=== DATASET ENTRIES ===
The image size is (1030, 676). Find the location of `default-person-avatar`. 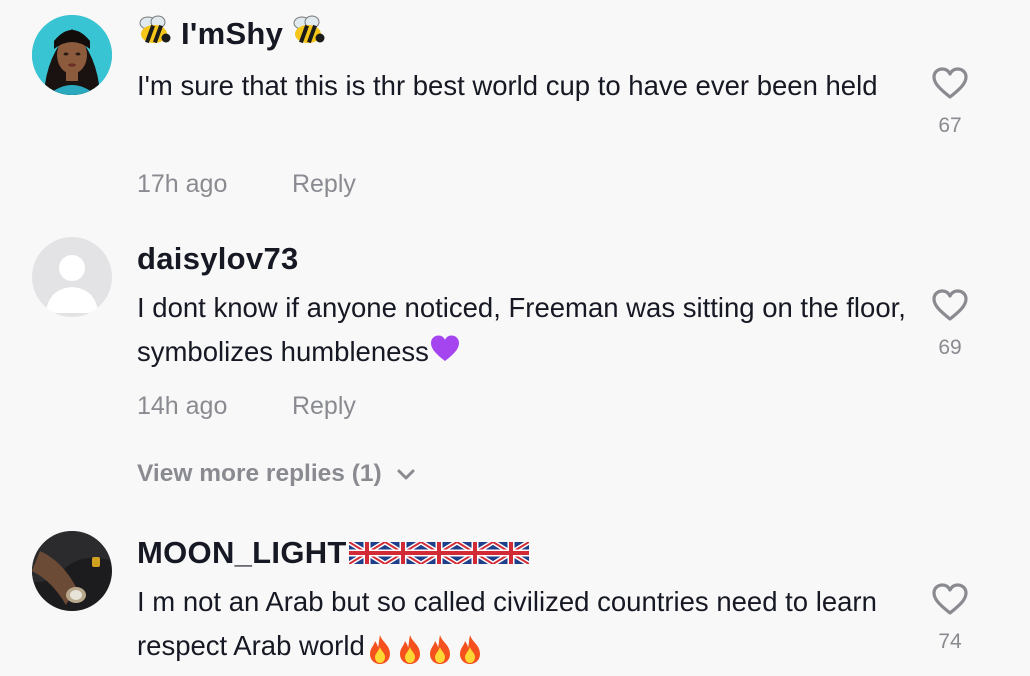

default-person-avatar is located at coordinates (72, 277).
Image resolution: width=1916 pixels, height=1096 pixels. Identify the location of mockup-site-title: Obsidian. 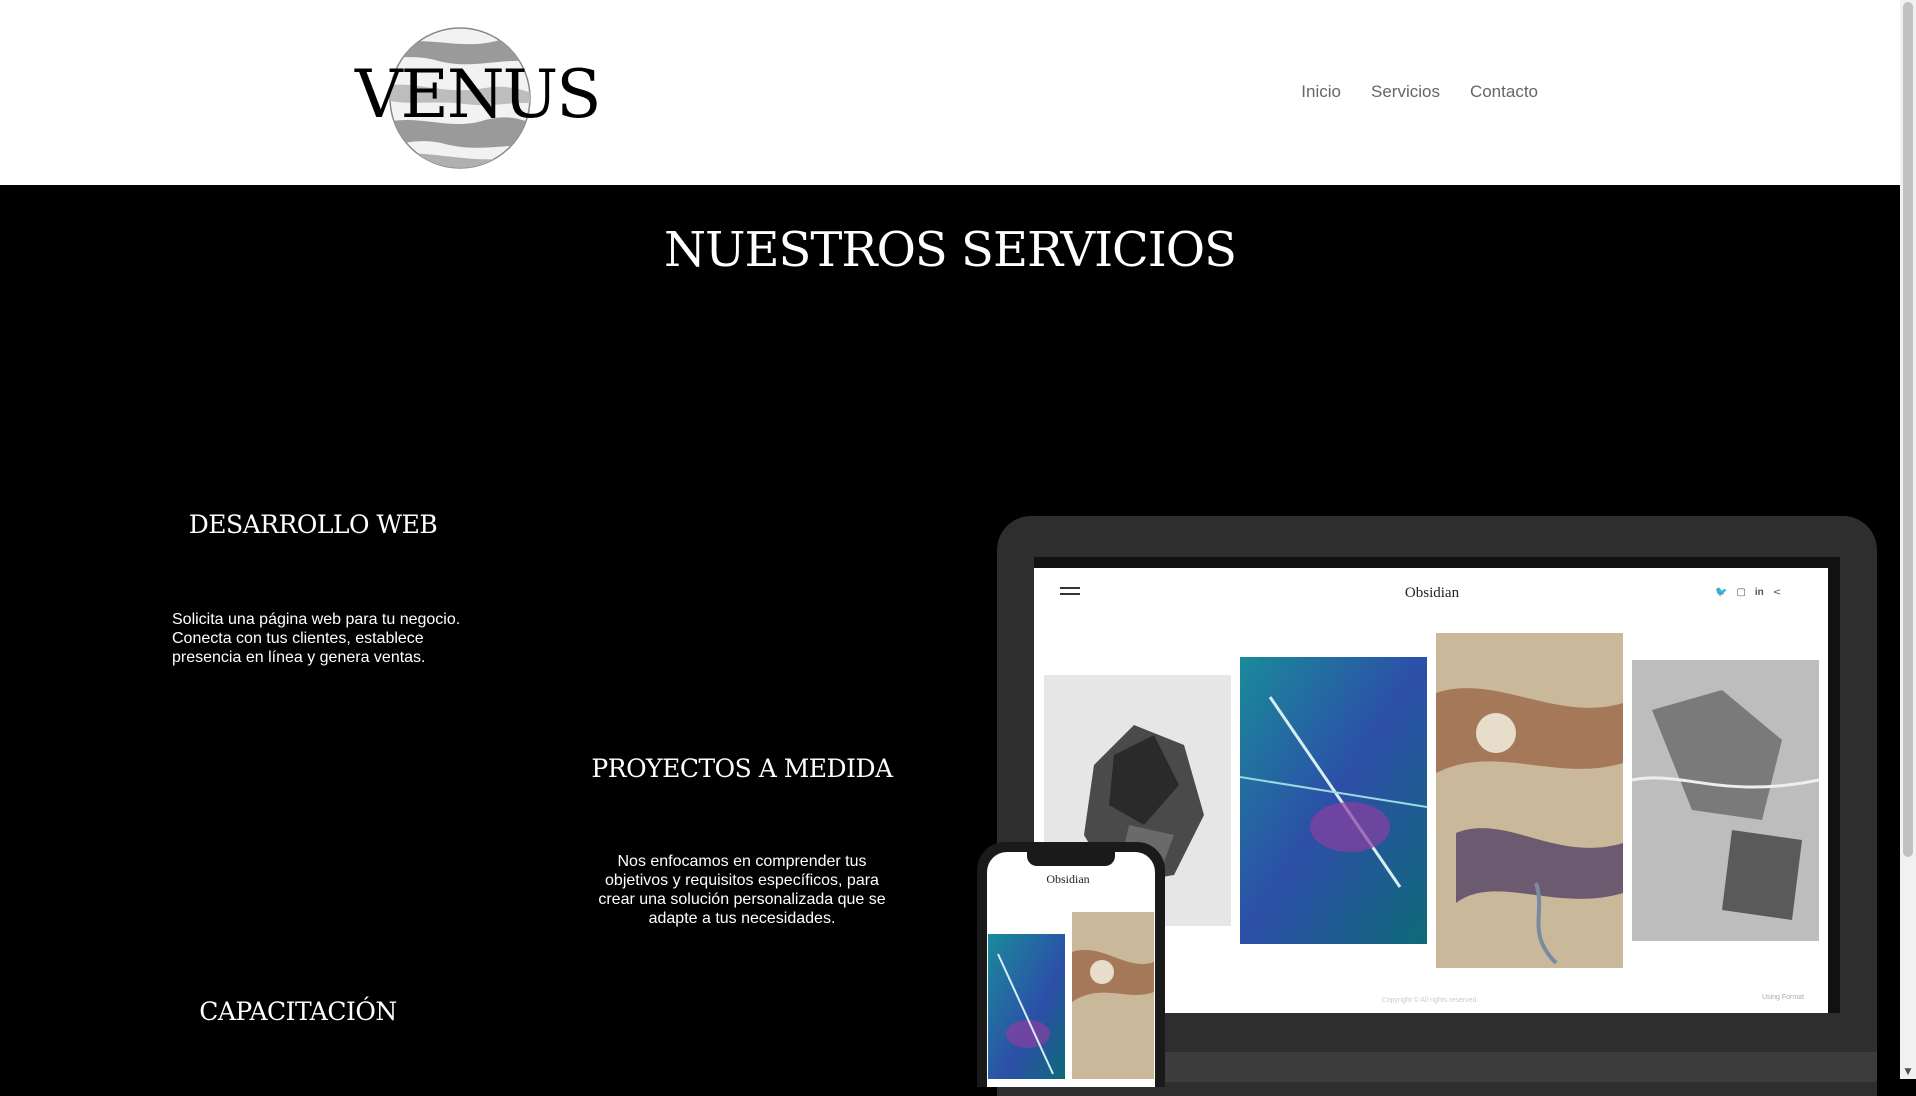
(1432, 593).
===
=== DATASET ENTRIES ===
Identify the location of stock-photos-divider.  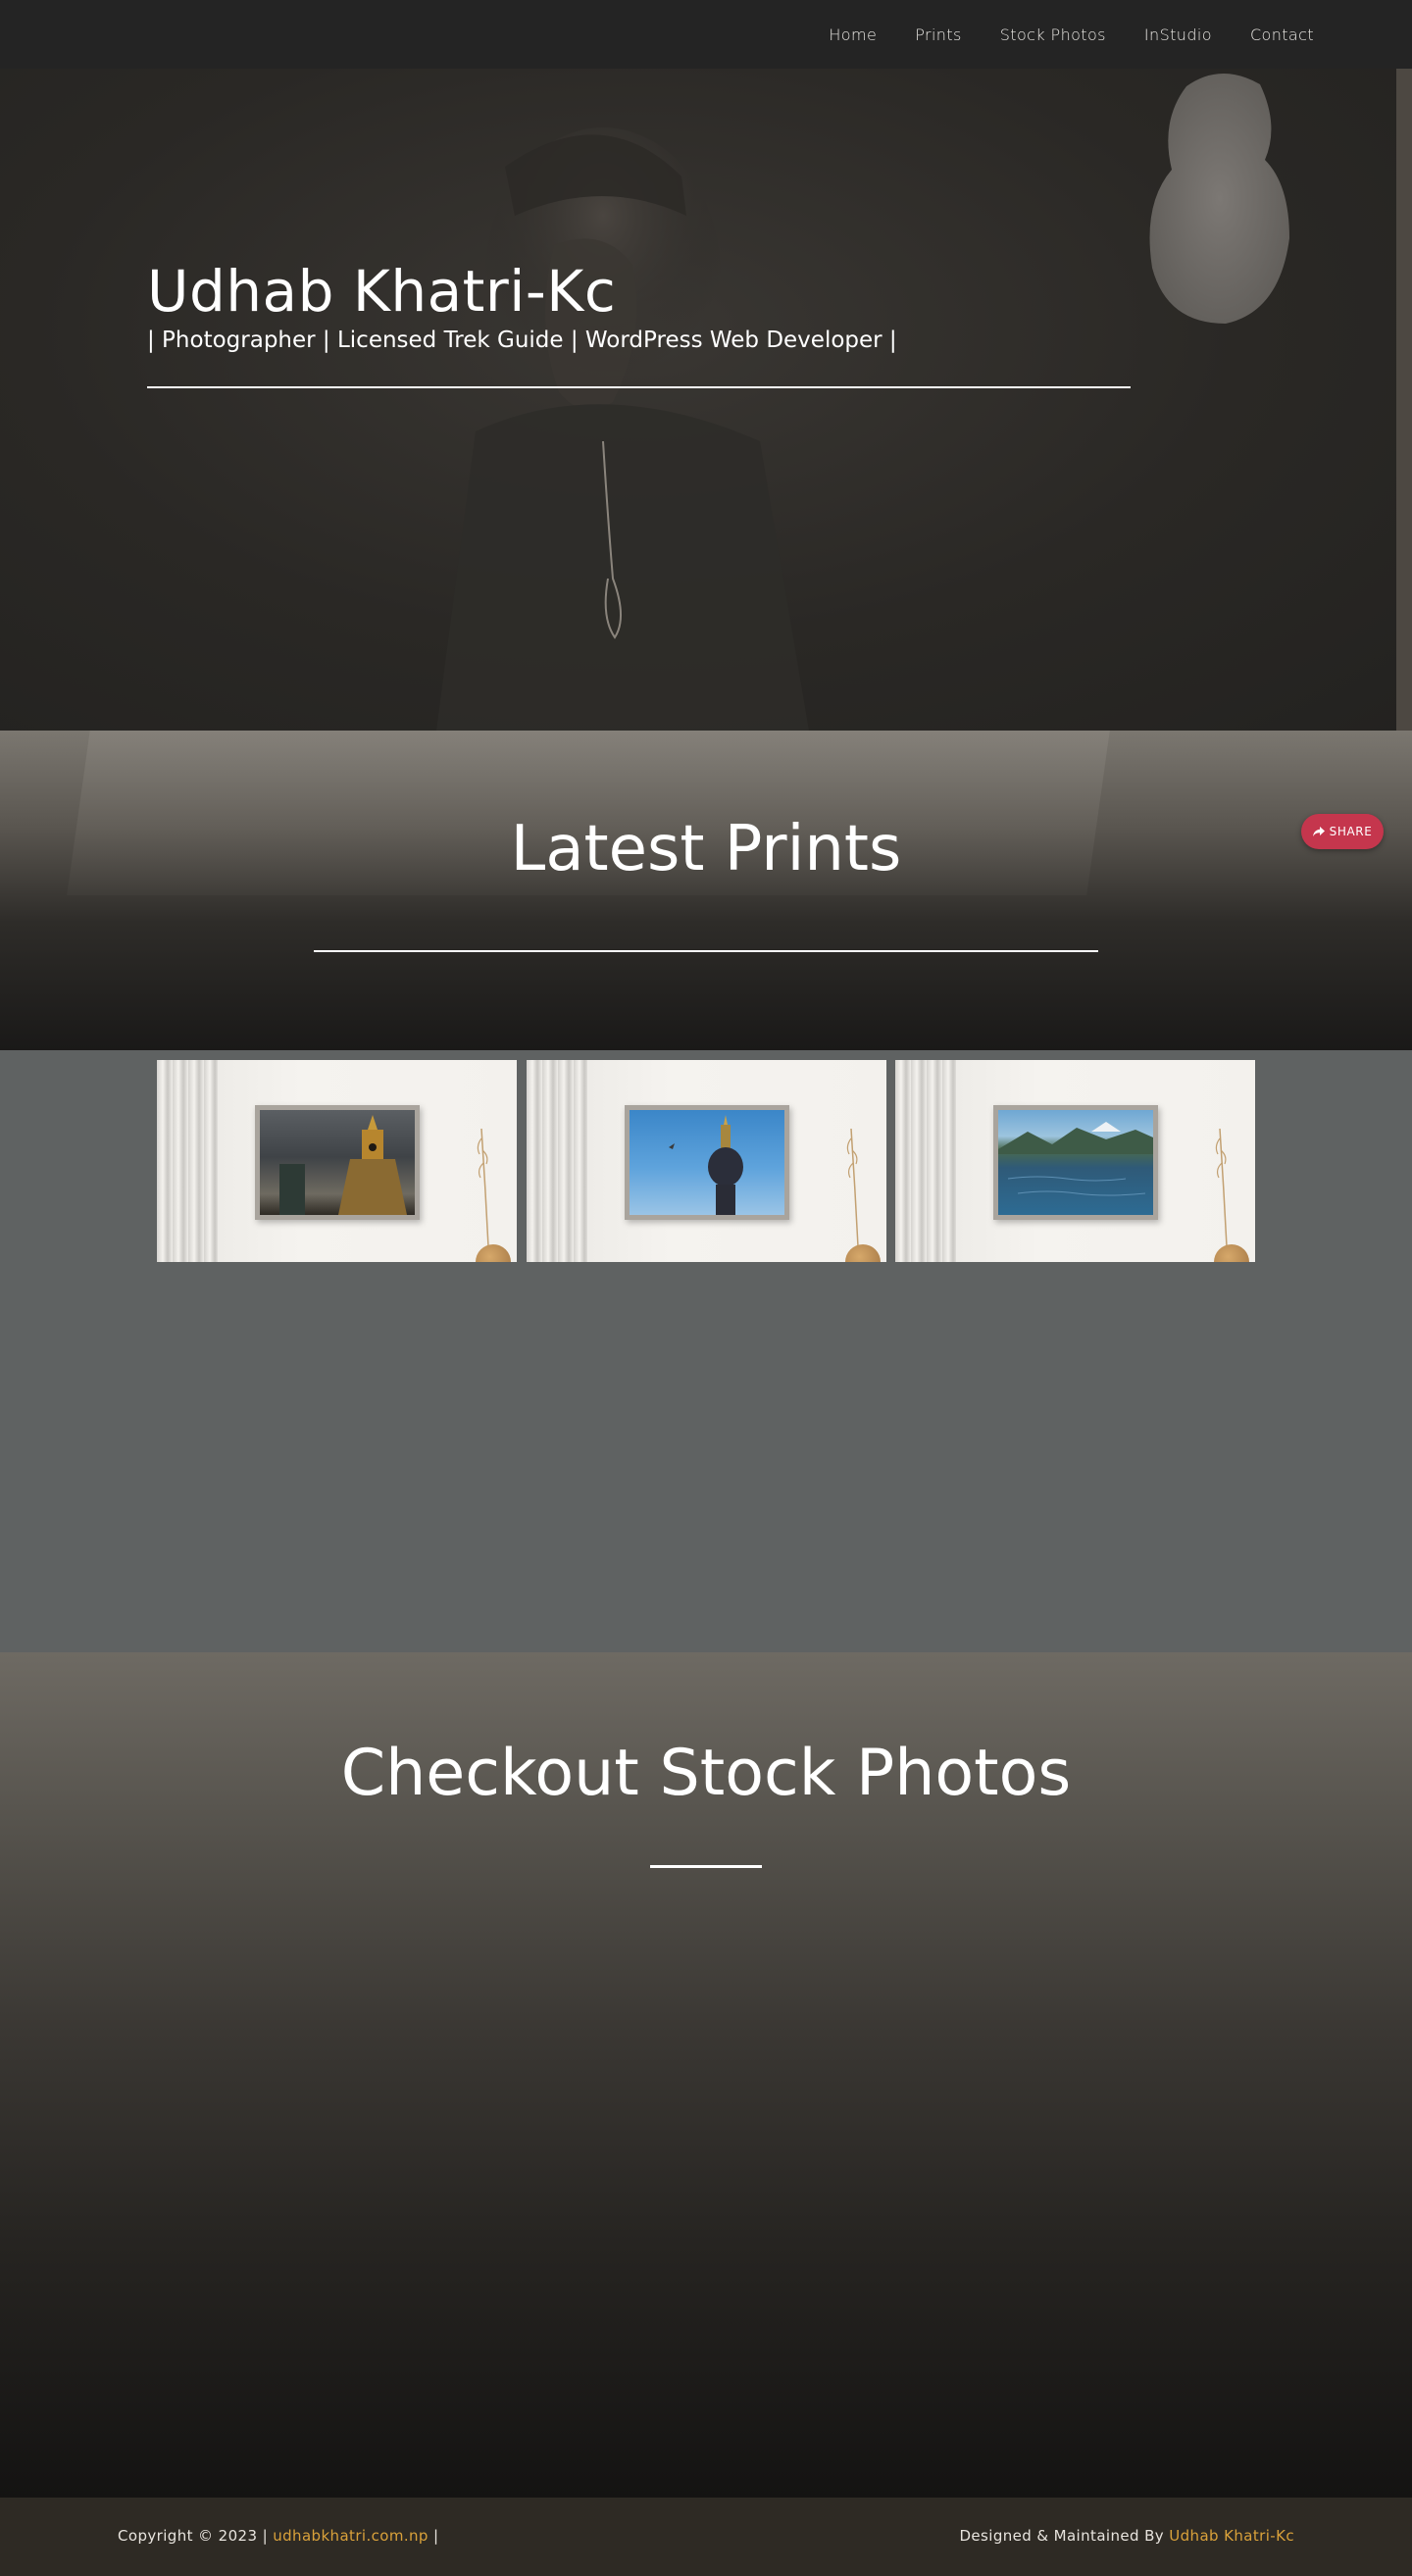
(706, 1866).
===
DIRECTIVE —
Write out again the stretch of the listing from the line containing "Image resolution: width=1916" through the line containing "(1432, 593).", with both of those lines included. Leave the pictures out.

ANSWER TO THE PROBLEM —
Image resolution: width=1916 pixels, height=1096 pixels. Identify the location of mockup-site-title: Obsidian. 
(1432, 593).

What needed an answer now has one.